Plaintiff objected to the withholding of its money by the defendants, and by receiving part thereof did not forfeit its rights in the sum wrongfully withheld. Burnside v. Matthews, 54 N. Y. 80. Defendants held the moneys of the plaintiff, and by asserting that the lesser sum must be received by the plaintiff in full did not produce an accord and satisfaction. The case of Schuyler v. Ross (Sup.) 13 N. Y. Supp. 944, differs from this. There a sale had been made of bark, and the plaintiff by accepting the check admitted the measurement claimed to be correct. Hills v. Sommer, 53 Hun, 392, 6 N. Y. Supp. 469, was a case where a draft was sent for the amount alleged to be the balance for goods sold after deducting for the parts that were defective, and the defendants disputed the liability for any greater sum than the draft they sent, and plaintiff accepted the same as a compromise of the dispute. Here the plaintiff did not acquiesce in the claim of the defendants, but objected to the sufficiency of the advances, and expressly notified the defendants that the sums remitted would be credited on account. Stenton v. Jerome, 54 N. Y. 480; Ryan v. Ward, 48 N. Y. 204; Nassoiy v. Tomlinson (Sup.) 20 N. Y. Supp. 384. There was a deficiency. The defendants retained money which, by the instrument signed by them, had been assigned to and belonged to the plaintiff, and the part payment thereof to plaintiff did not discharge the defendants’ liability. Jaffray v. Davis, 48 Hun, 500, 1 N. Y. Supp. 814. The referee refused to find that defendants expended money for goods ordered, cartage, and telegrams in May, subsequent to the 19th of May, amounting to $914.92, and refused to find that defendants expended in June $408.11, and that such sums were credited on the books of plaintiff. We think such refusals were erroneous and that the evidence warranted the findings requested. Some of the evidence bearing upon the items is found in the testimony of Prosser, to the effect that he was requested to allow the goods ordered for the company to be delivered, and that all the goods and expenses mentioned in Exhibits Q and R were delivered and received by plaintiff subsequent to May 23, 18S3. Bingham’s evidence tends to the same result The plaintiff has been allowed improperly to recover for the items referred to in Exhibits Q and R, to wit, $914.92 and interest from June 1, 1883, and $46.58 and interest from July 1, 1883. The amount of the items should be deducted from the judgment.
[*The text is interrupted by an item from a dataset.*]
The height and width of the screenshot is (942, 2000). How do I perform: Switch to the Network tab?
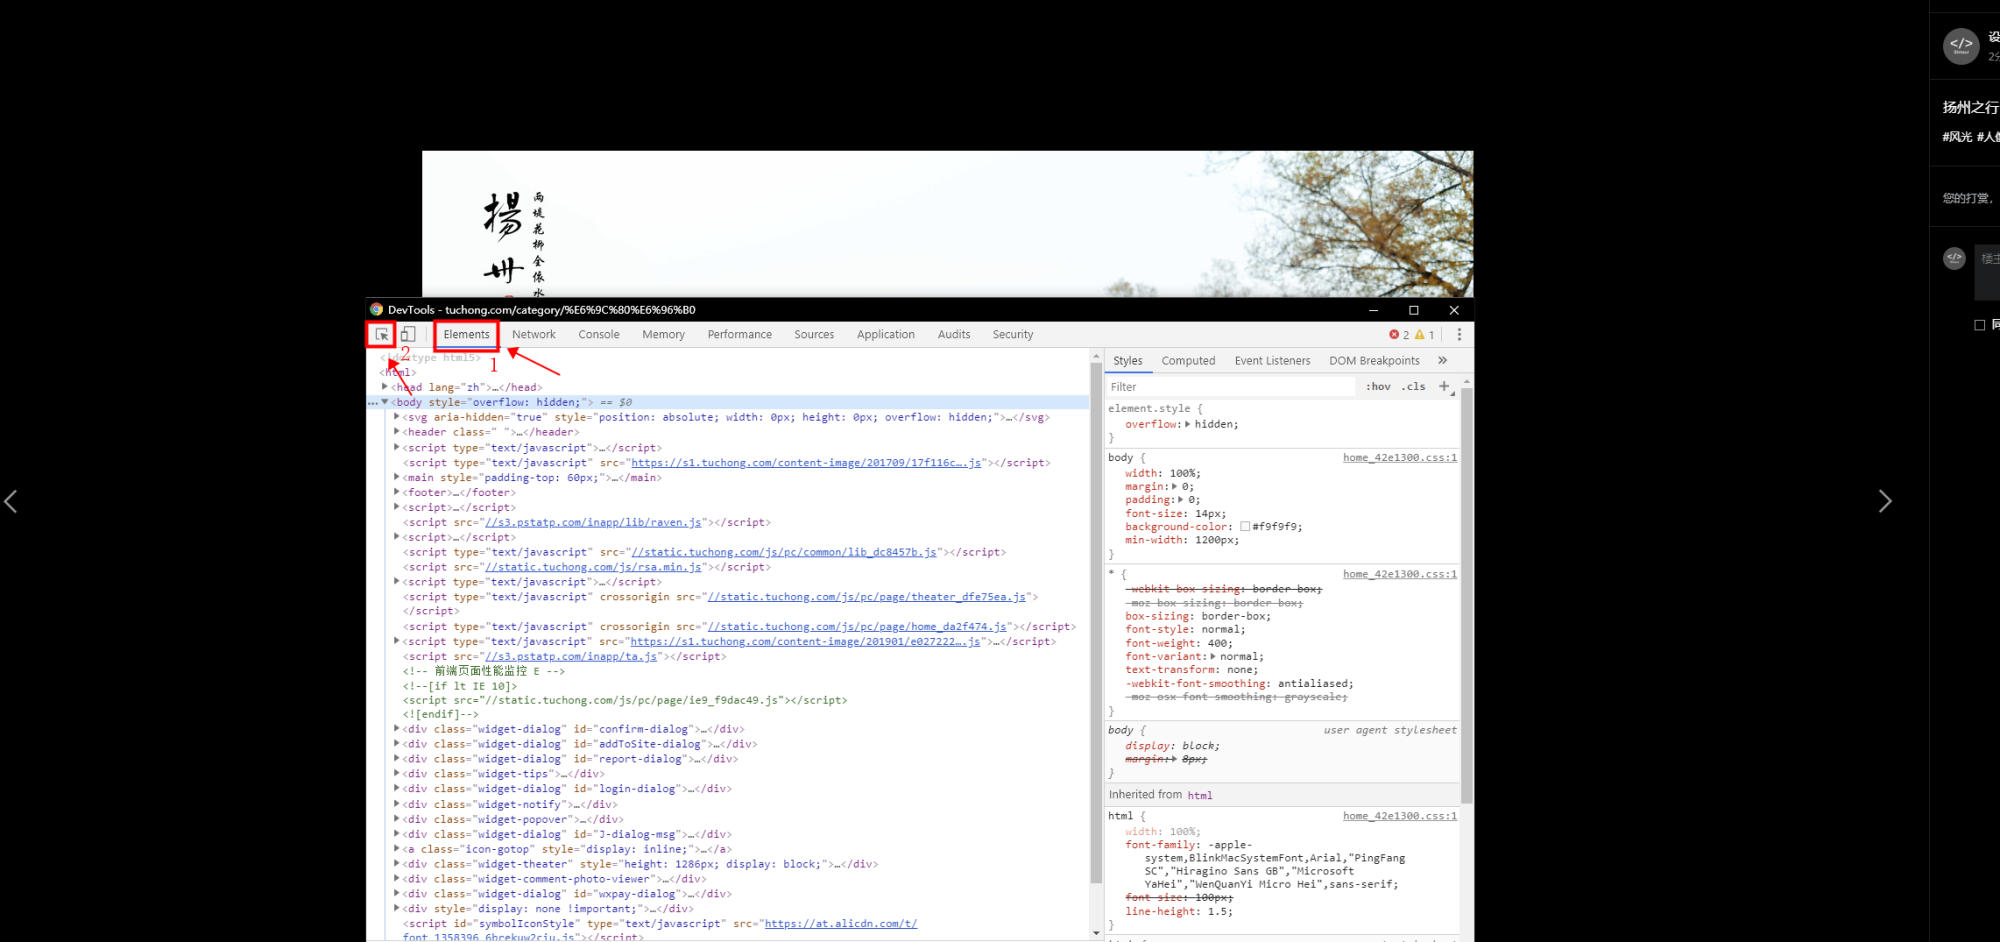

The affidavits and papers used at special term were such that the court was called upon to exercise its discretion as to the propriety of granting an extra allowance. Burke v. Candee, 63 Barb. 552; Gooding v. Brown, 21 N. Y. Wkly. Dig. 47; Morse v. Hasbrouck, 13 N. Y. Wkly. Dig. 393; Tolman v. Railroad Co., 31 Hun, 403. It is *402not apparent that the discretion was abused, and therefore the order should be affirmed.

Judgment and order reversed, and a new trial ordered, with costs to abide the event, unless plaintiff shall stipulate to modify the report and judgment by deducting $914.92 and interest from June 1, 1883, and $46.58 and interest from July 1, 1883, in which event the judgment as so modified and the order are affirmed, without costs to either party of this appeal. All concur.